#### DATA PROVIDED ####

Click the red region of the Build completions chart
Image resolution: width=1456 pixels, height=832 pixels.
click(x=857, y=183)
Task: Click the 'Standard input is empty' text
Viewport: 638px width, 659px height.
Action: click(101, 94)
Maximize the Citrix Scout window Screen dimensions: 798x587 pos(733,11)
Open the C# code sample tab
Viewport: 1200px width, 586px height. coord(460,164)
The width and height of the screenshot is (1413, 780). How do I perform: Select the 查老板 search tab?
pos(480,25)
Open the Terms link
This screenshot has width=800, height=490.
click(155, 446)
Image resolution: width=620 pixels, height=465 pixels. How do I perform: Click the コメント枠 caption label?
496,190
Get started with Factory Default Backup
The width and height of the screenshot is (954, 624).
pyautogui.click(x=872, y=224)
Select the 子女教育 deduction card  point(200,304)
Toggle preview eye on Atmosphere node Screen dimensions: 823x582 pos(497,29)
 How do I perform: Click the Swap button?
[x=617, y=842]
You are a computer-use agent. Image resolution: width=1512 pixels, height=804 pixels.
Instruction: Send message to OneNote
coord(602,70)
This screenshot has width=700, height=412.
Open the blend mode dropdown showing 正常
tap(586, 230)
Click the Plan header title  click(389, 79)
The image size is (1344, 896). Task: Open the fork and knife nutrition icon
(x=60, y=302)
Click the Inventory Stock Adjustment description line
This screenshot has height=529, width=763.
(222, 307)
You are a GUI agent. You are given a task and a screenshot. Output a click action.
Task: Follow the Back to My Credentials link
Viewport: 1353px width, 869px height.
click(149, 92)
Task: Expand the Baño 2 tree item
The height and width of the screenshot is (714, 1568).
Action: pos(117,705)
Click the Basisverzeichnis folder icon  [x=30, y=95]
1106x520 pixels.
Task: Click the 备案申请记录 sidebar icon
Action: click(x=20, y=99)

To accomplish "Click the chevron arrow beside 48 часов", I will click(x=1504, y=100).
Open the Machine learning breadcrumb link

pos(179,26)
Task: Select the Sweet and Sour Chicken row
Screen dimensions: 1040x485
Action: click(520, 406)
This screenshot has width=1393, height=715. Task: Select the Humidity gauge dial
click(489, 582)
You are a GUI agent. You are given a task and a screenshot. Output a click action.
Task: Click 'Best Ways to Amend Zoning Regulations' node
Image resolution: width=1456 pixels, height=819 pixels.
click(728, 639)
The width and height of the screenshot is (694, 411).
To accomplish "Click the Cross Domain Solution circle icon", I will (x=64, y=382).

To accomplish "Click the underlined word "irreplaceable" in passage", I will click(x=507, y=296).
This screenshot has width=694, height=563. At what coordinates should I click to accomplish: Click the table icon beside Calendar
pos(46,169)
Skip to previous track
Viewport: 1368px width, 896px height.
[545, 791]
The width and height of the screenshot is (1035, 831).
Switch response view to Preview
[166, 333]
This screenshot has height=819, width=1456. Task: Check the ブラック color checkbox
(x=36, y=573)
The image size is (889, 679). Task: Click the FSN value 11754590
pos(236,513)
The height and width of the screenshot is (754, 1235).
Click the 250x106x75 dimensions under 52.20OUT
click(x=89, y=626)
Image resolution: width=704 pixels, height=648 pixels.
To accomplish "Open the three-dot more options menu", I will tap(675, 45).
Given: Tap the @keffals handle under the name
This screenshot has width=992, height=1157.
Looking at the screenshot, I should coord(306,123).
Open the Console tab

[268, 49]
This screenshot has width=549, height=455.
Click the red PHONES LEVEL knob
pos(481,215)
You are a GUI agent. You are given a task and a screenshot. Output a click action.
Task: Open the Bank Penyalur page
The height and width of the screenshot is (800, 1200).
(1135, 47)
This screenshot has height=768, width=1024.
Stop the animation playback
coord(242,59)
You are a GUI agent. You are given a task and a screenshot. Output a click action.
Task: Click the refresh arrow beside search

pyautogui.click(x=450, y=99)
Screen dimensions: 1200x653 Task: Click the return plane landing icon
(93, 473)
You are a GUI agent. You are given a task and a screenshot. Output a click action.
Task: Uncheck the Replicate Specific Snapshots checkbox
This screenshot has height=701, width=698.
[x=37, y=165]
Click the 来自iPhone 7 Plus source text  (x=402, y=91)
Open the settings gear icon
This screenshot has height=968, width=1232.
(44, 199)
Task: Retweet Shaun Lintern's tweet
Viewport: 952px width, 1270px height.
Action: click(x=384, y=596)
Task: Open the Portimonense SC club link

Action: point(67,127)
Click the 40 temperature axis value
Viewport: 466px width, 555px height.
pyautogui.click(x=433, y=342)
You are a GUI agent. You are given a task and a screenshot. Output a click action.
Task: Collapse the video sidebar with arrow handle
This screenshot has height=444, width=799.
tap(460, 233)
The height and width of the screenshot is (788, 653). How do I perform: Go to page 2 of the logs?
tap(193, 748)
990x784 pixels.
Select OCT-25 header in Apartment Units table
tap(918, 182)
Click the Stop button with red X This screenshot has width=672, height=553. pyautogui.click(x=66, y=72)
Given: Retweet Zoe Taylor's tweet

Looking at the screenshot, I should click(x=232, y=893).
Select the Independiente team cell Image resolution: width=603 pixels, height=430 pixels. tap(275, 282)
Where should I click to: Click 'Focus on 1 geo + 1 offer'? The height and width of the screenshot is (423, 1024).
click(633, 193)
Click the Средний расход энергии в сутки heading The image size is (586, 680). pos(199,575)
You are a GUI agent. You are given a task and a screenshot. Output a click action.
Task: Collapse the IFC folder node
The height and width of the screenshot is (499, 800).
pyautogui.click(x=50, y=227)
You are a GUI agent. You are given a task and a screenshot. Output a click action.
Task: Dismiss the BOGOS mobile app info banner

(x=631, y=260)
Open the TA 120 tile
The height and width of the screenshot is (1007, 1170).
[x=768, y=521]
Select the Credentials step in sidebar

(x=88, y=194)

####

Each line from the one containing "Stop the animation playback" through the final line of the records must be repeated exactly, with no line added or dropped.

• SOLVED PROBLEM:
Stop the animation playback
coord(242,59)
You are a GUI agent. You are given a task and a screenshot. Output a click action.
Task: Click the refresh arrow beside search

pyautogui.click(x=450, y=99)
Screen dimensions: 1200x653 Task: Click the return plane landing icon
(93, 473)
You are a GUI agent. You are given a task and a screenshot. Output a click action.
Task: Uncheck the Replicate Specific Snapshots checkbox
This screenshot has height=701, width=698.
[x=37, y=165]
Click the 来自iPhone 7 Plus source text  (x=402, y=91)
Open the settings gear icon
This screenshot has height=968, width=1232.
(44, 199)
Task: Retweet Shaun Lintern's tweet
Viewport: 952px width, 1270px height.
Action: click(x=384, y=596)
Task: Open the Portimonense SC club link

Action: point(67,127)
Click the 40 temperature axis value
Viewport: 466px width, 555px height.
pyautogui.click(x=433, y=342)
You are a GUI agent. You are given a task and a screenshot. Output a click action.
Task: Collapse the video sidebar with arrow handle
This screenshot has height=444, width=799.
tap(460, 233)
The height and width of the screenshot is (788, 653). How do I perform: Go to page 2 of the logs?
tap(193, 748)
990x784 pixels.
Select OCT-25 header in Apartment Units table
tap(918, 182)
Click the Stop button with red X This screenshot has width=672, height=553. pyautogui.click(x=66, y=72)
Given: Retweet Zoe Taylor's tweet

Looking at the screenshot, I should click(x=232, y=893).
Select the Independiente team cell Image resolution: width=603 pixels, height=430 pixels. tap(275, 282)
Where should I click to: Click 'Focus on 1 geo + 1 offer'? The height and width of the screenshot is (423, 1024).
click(633, 193)
Click the Средний расход энергии в сутки heading The image size is (586, 680). pos(199,575)
You are a GUI agent. You are given a task and a screenshot. Output a click action.
Task: Collapse the IFC folder node
The height and width of the screenshot is (499, 800).
pyautogui.click(x=50, y=227)
You are a GUI agent. You are given a task and a screenshot. Output a click action.
Task: Dismiss the BOGOS mobile app info banner

(x=631, y=260)
Open the TA 120 tile
The height and width of the screenshot is (1007, 1170).
[x=768, y=521]
Select the Credentials step in sidebar

(x=88, y=194)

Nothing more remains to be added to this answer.